Having ridden out the worst of the global financial crisis, Malaysia's banking sector is looking forward to better times, with the domestic economy regaining momentum and demand for loans on the rise after a slow 2009.
In late March, the deputy finance minister, Datuk Chor Chee Heung, told the parliament that the country's banking sector was operating from a position of strength and was well placed to maintain a good flow of loans into the economy.
The country's banks were well capitalised and, thanks to close monitoring and regulation by the central bank – Bank Negara – had near record low levels of non-performing loans, Chor said. As of January this year, non-performing loans represented just 1.7% of the total loan portfolios of Malaysia's banks, he said.
This sound position was despite Bank Negara's decision to shorten the non-performing loan classification period to three months from six months, said Chor.
"We can see that with Bank Negara introducing guidelines and systems that need to be complied with by banking institutions, we can control the ratio at 1.7%," he said on March 29.
A recent assessment by local finance consultancy RAM Ratings supported the minister's view, saying Bank Negara's vigilance during the recent global financial turbulence had been instrumental in safeguarding the Malaysian banking system.
RAM's report, issued on March 23, said the outlook for the banking sector was stable for the rest of the year.
"For 2010, our core insights on the domestic banking sector include an 8-10% loans growth, healthy asset quality, improving profitability, ample liquidity, sturdy capitalisation and more mergers and acquisitions," the report said.
These sound indicators have prompted strong interest in the sector by overseas operators, with banks from Europe, Asia and the Middle East all having lodged applications with Bank Negara to take up the seven new licences that will be made available by the middle of this year.
Soon after coming to office in March last year, Prime Minister Najib Razak unveiled an extensive package of reforms for the country's finance services industry, including opening up the sector to wider competition by allowing more direct involvement by foreign lenders.
This opening up process is about to take a major step forward, according to Tan Sri Dr Zeti Akhtar Aziz, the governor of Bank Negara, with a final decision on the issuing of five conventional banking licences and two for Islamic banks to be made soon.
"We're at the final stages of assessing the applications and expect it to be completed by mid-April – sometime in May, early June, an announcement will be made," Zeti said on March 24.
It is hard to say what impact this new wave of foreign banks entering the market will have on local lenders and how they will deal with the increased competition.
Though the central bank chief said she was in favour of consolidation, Zeti states that any round of merging by the country's banks was an issue that would be driven by market forces.
Currently, there are 22 commercial banks operating in Malaysia, of which 13 are foreign-owned and nine locally based, though the domestic lenders between them control around 75% of all assets held by the combined banking sector.
Malaysia also boasts a powerful Islamic banking sector, with 21 sharia-compliant lenders in the market, of which nine have links with local commercial banks and two more are independent Malaysian entities. Added to this are some 15 investment banks, all locally owned and nine of which have ties with commercial lenders.

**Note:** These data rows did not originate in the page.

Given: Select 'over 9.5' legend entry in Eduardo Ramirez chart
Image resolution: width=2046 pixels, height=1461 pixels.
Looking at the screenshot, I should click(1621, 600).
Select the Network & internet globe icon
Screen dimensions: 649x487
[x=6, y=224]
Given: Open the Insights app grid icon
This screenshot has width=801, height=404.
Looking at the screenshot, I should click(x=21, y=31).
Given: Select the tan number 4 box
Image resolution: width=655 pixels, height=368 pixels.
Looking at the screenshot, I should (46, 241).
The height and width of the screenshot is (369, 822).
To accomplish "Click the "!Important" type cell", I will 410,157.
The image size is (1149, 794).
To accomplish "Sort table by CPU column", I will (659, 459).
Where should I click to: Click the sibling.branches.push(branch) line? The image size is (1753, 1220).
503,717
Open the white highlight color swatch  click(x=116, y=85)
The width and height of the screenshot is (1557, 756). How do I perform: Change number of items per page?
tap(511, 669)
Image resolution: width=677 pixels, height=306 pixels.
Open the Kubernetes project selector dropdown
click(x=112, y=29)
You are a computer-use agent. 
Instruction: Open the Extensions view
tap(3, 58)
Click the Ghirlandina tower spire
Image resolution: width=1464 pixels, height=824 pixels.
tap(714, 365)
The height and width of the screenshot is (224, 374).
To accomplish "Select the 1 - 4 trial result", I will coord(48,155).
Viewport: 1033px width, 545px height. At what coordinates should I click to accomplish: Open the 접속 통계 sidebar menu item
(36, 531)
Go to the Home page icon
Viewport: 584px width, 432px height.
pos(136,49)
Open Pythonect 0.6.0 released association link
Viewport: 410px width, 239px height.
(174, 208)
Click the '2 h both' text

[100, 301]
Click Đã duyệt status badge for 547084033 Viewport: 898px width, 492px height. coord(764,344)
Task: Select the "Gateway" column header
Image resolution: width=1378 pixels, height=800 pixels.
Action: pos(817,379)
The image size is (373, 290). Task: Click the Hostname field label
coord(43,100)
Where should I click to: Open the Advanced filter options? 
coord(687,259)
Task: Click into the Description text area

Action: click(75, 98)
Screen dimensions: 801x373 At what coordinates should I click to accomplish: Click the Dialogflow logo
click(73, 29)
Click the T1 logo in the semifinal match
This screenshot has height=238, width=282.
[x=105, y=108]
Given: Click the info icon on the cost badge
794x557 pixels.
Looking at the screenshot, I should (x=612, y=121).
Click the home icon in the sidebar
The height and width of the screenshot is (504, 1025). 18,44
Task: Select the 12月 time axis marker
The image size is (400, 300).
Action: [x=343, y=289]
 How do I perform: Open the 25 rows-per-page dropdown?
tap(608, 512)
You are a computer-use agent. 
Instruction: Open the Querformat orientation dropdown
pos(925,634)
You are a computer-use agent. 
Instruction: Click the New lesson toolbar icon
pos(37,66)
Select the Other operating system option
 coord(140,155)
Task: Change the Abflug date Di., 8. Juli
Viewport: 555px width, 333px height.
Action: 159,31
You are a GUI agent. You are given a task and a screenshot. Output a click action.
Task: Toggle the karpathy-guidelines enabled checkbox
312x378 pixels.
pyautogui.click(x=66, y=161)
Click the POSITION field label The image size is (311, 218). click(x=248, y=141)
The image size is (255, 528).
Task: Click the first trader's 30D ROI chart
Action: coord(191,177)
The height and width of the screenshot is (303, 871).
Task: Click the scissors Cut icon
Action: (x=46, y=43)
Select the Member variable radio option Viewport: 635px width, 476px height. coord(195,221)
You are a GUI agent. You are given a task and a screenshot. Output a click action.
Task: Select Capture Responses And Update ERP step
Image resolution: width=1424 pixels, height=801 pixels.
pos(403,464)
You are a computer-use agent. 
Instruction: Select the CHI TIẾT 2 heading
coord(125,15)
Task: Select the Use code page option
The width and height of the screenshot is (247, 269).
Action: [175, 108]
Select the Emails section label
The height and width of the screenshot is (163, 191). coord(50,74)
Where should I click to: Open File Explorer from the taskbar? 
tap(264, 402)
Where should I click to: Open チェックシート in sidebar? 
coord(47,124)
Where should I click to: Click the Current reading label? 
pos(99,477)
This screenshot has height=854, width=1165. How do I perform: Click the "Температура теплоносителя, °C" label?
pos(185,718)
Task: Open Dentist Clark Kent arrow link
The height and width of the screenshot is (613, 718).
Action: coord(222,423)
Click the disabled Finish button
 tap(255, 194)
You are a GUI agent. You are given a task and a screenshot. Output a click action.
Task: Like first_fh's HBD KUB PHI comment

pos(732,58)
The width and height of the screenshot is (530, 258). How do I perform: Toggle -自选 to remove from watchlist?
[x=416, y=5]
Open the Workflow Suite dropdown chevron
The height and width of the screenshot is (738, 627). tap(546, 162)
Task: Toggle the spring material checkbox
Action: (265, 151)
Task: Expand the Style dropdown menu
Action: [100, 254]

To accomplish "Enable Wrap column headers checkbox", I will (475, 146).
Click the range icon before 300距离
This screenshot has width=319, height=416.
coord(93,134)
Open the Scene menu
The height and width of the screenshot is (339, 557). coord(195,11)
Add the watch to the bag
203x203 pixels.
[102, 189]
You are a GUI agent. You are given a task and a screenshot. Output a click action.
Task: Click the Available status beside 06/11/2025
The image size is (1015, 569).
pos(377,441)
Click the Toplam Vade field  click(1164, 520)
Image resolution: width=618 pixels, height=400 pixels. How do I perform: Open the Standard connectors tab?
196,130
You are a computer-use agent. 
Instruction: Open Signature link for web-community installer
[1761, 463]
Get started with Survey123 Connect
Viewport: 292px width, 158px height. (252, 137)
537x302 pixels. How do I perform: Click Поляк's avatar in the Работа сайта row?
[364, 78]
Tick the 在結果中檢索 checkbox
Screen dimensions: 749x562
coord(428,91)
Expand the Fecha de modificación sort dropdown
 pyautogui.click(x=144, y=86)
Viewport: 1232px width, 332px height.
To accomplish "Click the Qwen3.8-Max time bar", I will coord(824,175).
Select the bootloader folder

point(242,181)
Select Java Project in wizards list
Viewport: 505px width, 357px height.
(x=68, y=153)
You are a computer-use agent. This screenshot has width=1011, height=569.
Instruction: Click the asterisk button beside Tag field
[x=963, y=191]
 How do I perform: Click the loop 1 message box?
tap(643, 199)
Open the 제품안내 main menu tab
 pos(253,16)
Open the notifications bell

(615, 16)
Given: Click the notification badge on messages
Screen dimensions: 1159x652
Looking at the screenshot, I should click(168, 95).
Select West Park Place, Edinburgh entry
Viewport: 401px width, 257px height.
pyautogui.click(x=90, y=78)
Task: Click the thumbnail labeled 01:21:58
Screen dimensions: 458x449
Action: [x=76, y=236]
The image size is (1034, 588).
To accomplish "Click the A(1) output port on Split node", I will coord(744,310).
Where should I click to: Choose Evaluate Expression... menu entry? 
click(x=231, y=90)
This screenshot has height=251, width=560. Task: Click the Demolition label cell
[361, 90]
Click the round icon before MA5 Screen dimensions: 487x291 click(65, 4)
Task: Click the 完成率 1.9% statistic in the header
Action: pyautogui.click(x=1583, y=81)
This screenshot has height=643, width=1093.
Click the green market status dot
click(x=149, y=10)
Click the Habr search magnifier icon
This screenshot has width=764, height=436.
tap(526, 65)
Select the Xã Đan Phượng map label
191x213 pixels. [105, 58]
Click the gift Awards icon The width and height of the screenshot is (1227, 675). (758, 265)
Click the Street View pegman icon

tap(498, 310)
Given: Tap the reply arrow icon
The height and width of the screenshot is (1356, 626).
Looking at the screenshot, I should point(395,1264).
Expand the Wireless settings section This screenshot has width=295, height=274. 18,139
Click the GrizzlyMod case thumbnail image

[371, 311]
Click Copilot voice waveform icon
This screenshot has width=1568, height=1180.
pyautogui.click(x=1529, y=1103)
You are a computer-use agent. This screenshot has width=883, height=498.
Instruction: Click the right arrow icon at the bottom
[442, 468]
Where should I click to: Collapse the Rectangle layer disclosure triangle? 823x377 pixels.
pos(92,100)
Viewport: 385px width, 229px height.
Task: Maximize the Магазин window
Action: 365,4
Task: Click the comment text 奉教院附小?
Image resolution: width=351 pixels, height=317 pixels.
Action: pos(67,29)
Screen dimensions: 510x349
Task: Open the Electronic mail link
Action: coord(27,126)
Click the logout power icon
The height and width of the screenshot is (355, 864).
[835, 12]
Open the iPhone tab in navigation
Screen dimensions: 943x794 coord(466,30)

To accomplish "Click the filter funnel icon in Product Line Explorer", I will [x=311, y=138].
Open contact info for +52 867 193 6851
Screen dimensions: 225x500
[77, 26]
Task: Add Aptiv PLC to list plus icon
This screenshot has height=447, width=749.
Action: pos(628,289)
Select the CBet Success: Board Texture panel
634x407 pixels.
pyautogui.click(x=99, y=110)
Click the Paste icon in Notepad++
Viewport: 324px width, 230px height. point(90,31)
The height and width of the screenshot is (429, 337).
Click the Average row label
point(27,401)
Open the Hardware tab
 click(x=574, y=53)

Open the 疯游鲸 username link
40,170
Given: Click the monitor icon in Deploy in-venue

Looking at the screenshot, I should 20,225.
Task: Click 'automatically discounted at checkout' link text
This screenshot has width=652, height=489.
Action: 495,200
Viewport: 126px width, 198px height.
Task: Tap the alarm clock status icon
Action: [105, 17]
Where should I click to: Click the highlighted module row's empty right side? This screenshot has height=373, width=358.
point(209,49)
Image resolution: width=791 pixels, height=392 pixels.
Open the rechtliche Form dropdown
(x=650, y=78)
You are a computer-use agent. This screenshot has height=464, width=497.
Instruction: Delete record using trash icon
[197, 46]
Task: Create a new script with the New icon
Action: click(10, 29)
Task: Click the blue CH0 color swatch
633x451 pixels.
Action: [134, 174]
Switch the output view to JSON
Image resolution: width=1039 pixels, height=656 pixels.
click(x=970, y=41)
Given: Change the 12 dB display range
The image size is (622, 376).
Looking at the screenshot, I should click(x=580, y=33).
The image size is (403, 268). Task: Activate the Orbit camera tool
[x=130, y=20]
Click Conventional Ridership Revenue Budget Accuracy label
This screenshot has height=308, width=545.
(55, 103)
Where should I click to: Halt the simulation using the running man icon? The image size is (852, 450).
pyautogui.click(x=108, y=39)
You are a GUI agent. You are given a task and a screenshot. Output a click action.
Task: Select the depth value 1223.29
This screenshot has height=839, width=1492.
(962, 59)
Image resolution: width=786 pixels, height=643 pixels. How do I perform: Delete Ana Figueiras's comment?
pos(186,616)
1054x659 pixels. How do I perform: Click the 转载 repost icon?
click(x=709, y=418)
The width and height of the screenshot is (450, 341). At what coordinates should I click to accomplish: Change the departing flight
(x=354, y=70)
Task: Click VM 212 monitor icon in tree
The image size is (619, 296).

With Bank Negara predicting that the economy will grow by between 4.5% and 5.5% this year, a rate that is expected to be equaled or bettered over the coming few years, there could well be enough room in the expanding economy for both existing banks and the newcomers.
This is especially the case given the government's measures to diversify the economy and increase per-capita income from the present level of $7000 to $15,000 within a decade. One such measure is the development of Malaysia as an international finance hub, central in the flow of capital across the region and beyond. In order to achieve this, Malaysia will need more foreign banks and the expertise they bring. While the government's open-door policy may make life harder for some local lenders in the short term, the benefits of competition and a stronger economy will repay any sacrifices with interest.